TASK OBJECTIVE >> Exact repetition of the data is the whole task.

RECORDS PROVIDED >>
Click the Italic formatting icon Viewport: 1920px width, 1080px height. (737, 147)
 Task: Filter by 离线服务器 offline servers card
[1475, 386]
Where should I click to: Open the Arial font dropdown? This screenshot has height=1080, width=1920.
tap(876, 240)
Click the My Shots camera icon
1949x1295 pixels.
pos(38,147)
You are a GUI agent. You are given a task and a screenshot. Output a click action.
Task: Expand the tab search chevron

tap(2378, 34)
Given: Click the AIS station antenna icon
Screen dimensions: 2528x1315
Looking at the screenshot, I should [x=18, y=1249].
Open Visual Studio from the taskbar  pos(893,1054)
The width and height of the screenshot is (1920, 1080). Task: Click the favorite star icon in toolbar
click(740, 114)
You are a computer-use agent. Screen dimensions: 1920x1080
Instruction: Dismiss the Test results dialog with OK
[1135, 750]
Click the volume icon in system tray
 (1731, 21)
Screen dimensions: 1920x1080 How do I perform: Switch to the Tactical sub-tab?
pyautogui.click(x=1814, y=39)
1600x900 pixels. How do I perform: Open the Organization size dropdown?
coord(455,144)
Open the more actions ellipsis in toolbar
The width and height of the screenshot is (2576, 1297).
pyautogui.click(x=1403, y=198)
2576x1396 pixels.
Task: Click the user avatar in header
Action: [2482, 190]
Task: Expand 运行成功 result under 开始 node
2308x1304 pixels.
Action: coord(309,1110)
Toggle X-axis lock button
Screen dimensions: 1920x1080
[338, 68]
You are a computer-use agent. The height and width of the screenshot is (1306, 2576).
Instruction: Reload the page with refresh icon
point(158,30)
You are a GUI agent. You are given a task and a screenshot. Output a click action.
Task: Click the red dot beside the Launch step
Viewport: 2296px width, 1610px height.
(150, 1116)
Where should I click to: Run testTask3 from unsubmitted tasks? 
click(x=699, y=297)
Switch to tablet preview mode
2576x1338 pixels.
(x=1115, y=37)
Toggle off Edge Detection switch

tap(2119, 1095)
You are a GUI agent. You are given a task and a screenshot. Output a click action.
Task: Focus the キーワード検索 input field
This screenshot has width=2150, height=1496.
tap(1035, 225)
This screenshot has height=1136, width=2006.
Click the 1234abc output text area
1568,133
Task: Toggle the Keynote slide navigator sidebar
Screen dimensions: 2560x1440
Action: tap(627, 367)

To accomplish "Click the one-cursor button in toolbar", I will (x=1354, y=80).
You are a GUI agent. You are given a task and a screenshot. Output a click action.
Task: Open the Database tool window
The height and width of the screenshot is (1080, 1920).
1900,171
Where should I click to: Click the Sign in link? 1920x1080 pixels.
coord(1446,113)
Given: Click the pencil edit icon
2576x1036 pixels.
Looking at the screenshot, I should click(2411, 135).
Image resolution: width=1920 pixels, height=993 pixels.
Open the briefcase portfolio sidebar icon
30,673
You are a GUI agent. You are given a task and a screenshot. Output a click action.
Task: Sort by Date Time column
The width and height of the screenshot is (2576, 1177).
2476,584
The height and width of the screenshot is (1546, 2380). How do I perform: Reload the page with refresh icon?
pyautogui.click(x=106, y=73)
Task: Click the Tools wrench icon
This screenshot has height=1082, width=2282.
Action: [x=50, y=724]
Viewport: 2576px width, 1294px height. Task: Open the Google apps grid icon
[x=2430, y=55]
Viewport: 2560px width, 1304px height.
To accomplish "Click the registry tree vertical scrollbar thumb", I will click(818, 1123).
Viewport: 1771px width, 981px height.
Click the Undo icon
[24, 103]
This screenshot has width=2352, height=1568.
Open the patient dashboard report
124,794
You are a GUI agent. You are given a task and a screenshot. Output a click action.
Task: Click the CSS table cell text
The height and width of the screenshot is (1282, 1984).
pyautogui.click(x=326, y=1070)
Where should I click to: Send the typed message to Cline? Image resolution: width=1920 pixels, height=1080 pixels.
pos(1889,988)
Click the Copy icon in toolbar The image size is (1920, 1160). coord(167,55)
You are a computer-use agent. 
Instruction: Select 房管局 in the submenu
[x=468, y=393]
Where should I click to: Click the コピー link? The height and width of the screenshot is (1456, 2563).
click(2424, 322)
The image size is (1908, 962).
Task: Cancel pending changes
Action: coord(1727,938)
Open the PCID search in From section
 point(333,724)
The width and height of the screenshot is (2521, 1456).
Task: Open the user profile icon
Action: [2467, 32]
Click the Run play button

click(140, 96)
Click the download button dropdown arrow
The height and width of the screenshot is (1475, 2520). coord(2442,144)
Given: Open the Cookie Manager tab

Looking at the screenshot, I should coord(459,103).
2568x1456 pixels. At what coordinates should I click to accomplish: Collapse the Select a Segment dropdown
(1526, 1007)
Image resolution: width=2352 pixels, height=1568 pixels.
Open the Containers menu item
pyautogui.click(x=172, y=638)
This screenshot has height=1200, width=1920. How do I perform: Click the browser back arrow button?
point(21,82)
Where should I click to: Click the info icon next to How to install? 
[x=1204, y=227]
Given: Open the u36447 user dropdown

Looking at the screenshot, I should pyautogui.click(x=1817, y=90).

TASK SOLUTION >>
Click the Italic formatting icon Viewport: 1920px width, 1080px height. (737, 147)
 Task: Filter by 离线服务器 offline servers card
[1475, 386]
Where should I click to: Open the Arial font dropdown? This screenshot has height=1080, width=1920.
tap(876, 240)
Click the My Shots camera icon
1949x1295 pixels.
pos(38,147)
You are a GUI agent. You are given a task and a screenshot. Output a click action.
Task: Expand the tab search chevron

tap(2378, 34)
Given: Click the AIS station antenna icon
Screen dimensions: 2528x1315
Looking at the screenshot, I should [x=18, y=1249].
Open Visual Studio from the taskbar  pos(893,1054)
The width and height of the screenshot is (1920, 1080). Task: Click the favorite star icon in toolbar
click(740, 114)
You are a computer-use agent. Screen dimensions: 1920x1080
Instruction: Dismiss the Test results dialog with OK
[1135, 750]
Click the volume icon in system tray
 (1731, 21)
Screen dimensions: 1920x1080 How do I perform: Switch to the Tactical sub-tab?
pyautogui.click(x=1814, y=39)
1600x900 pixels. How do I perform: Open the Organization size dropdown?
coord(455,144)
Open the more actions ellipsis in toolbar
The width and height of the screenshot is (2576, 1297).
pyautogui.click(x=1403, y=198)
2576x1396 pixels.
Task: Click the user avatar in header
Action: [2482, 190]
Task: Expand 运行成功 result under 开始 node
2308x1304 pixels.
Action: coord(309,1110)
Toggle X-axis lock button
Screen dimensions: 1920x1080
[338, 68]
You are a computer-use agent. The height and width of the screenshot is (1306, 2576).
Instruction: Reload the page with refresh icon
point(158,30)
You are a GUI agent. You are given a task and a screenshot. Output a click action.
Task: Click the red dot beside the Launch step
Viewport: 2296px width, 1610px height.
(150, 1116)
Where should I click to: Run testTask3 from unsubmitted tasks? 
click(x=699, y=297)
Switch to tablet preview mode
2576x1338 pixels.
(x=1115, y=37)
Toggle off Edge Detection switch

tap(2119, 1095)
You are a GUI agent. You are given a task and a screenshot. Output a click action.
Task: Focus the キーワード検索 input field
This screenshot has width=2150, height=1496.
tap(1035, 225)
This screenshot has height=1136, width=2006.
Click the 1234abc output text area
1568,133
Task: Toggle the Keynote slide navigator sidebar
Screen dimensions: 2560x1440
Action: tap(627, 367)

To accomplish "Click the one-cursor button in toolbar", I will (x=1354, y=80).
You are a GUI agent. You are given a task and a screenshot. Output a click action.
Task: Open the Database tool window
The height and width of the screenshot is (1080, 1920).
1900,171
Where should I click to: Click the Sign in link? 1920x1080 pixels.
coord(1446,113)
Given: Click the pencil edit icon
2576x1036 pixels.
Looking at the screenshot, I should click(2411, 135).
Image resolution: width=1920 pixels, height=993 pixels.
Open the briefcase portfolio sidebar icon
30,673
You are a GUI agent. You are given a task and a screenshot. Output a click action.
Task: Sort by Date Time column
The width and height of the screenshot is (2576, 1177).
2476,584
The height and width of the screenshot is (1546, 2380). How do I perform: Reload the page with refresh icon?
pyautogui.click(x=106, y=73)
Task: Click the Tools wrench icon
This screenshot has height=1082, width=2282.
Action: [x=50, y=724]
Viewport: 2576px width, 1294px height. Task: Open the Google apps grid icon
[x=2430, y=55]
Viewport: 2560px width, 1304px height.
To accomplish "Click the registry tree vertical scrollbar thumb", I will click(818, 1123).
Viewport: 1771px width, 981px height.
Click the Undo icon
[24, 103]
This screenshot has width=2352, height=1568.
Open the patient dashboard report
124,794
You are a GUI agent. You are given a task and a screenshot. Output a click action.
Task: Click the CSS table cell text
The height and width of the screenshot is (1282, 1984).
pyautogui.click(x=326, y=1070)
Where should I click to: Send the typed message to Cline? Image resolution: width=1920 pixels, height=1080 pixels.
pos(1889,988)
Click the Copy icon in toolbar The image size is (1920, 1160). coord(167,55)
You are a computer-use agent. 
Instruction: Select 房管局 in the submenu
[x=468, y=393]
Where should I click to: Click the コピー link? The height and width of the screenshot is (1456, 2563).
click(2424, 322)
The image size is (1908, 962).
Task: Cancel pending changes
Action: coord(1727,938)
Open the PCID search in From section
 point(333,724)
The width and height of the screenshot is (2521, 1456).
Task: Open the user profile icon
Action: [2467, 32]
Click the Run play button

click(140, 96)
Click the download button dropdown arrow
The height and width of the screenshot is (1475, 2520). coord(2442,144)
Given: Open the Cookie Manager tab

Looking at the screenshot, I should coord(459,103).
2568x1456 pixels. At what coordinates should I click to accomplish: Collapse the Select a Segment dropdown
(1526, 1007)
Image resolution: width=2352 pixels, height=1568 pixels.
Open the Containers menu item
pyautogui.click(x=172, y=638)
This screenshot has height=1200, width=1920. How do I perform: Click the browser back arrow button?
point(21,82)
Where should I click to: Click the info icon next to How to install? 
[x=1204, y=227]
Given: Open the u36447 user dropdown

Looking at the screenshot, I should pyautogui.click(x=1817, y=90).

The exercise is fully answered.